◆ ИСХОДНЫЙ ТЕКСТ
Беленок. Пётр Иванович. Петя.
Если по-украински — Петро.
Трудно жил он на белом свете.
Излучал — сквозь темень — добро.
Словно тополь, был он высоким.
Был он худ, бородат и лыс.
В одиночестве — грустнооким.
Восходящим — сквозь годы — ввысь.
В шестидесятых годах Москва была единственным городом Советского Союза, где всем нам, представителям тогдашних неофициальных литературы и искусства, несмотря на всякие сложности, можно было существовать.
Москва заменяла нам недосягаемый Париж.
Здесь была — среда.
Здесь кипела подспудная, но полноценная жизнь.
Богема постоянно пополнялась выходцами из провинций.
В шестьдесят седьмом году появился в Москве художник, приехавший сюда с Украины, — Пётр Беленок.
Общительный, талантливый, он легко завязывал знакомства, поскольку сам был из такого же теста, как и мы, разношёрстная и дружная братия.
В облике его было особое обаяние.
Длинный, худой, с аккуратно подстриженной бородкой и уже намечающейся лысиной, грустноглазый, то по-мальчишески озорной, то меланхоличный, он как-то сразу запоминался.
Спустя самое короткое время он стал совершенно своим в кругах столичной богемы и буквально врос в неё.
Беленок был по образованию скульптором, с блеском учился в Киеве, рано обратил на себя внимание и сразу же после учёбы начал работать по специальности.
Поселился он в Ровно.
В его распоряжении была превосходная мастерская, целый взвод помощников.
Он получал бесчисленные заказы, почти преуспевал.
И Ровенская, и близлежащие области неумолимо заполнялись его скульптурными композициями.
Он запросто мог позволить себе несколько раз в месяц слетать на денёк-другой в Москву, чтобы посмотреть новую выставку или побродить по музеям.
Став звездой местного масштаба, он диктовал условия внушительной очереди заказчиков, смотревших ему в рот.
Он был избалован вниманием.
Удача сопутствовала ему.
Казалось, игра была сыграна — и нешуточная карьера разворачивалась перед ним в республиканском масштабе, с брезжущими впереди лаврами известного официального скульптора, к тому же и неутомимого работяги.
Но всё это тяготило его, воспринималось как сон или наваждение.
Внутри Беленок был совсем другим.
Помыслы его и пристрастия не имели ничего общего с официозом.
Душа его тяготилась двойственностью сложившегося положения, восставала против угнетающего деления жизни на тайную и явную стороны, стремилась вырваться из плена щедро оплачиваемого соцреализма.

◆ ДАННЫЕ

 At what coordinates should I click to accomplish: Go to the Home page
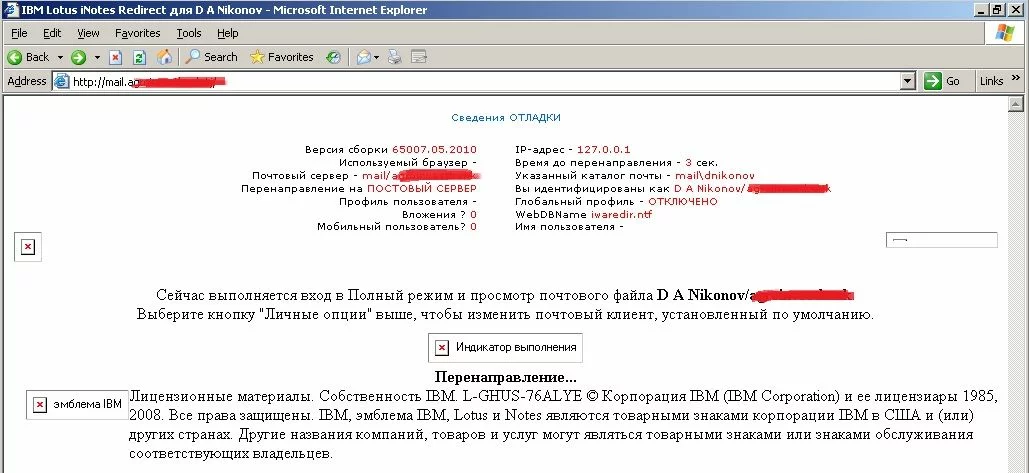click(x=163, y=57)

◆ ЗАДАНИЕ
Замените «Удача» на «Фортуна» в отрывке исходного текста между словами «Удача сопутствовала ему.» и «и неутомимого работяги.» включительно и приведите этот отрывок целиком.

◆ РЕШЁННОЕ ЗАДАНИЕ
Фортуна сопутствовала ему.
Казалось, игра была сыграна — и нешуточная карьера разворачивалась перед ним в республиканском масштабе, с брезжущими впереди лаврами известного официального скульптора, к тому же и неутомимого работяги.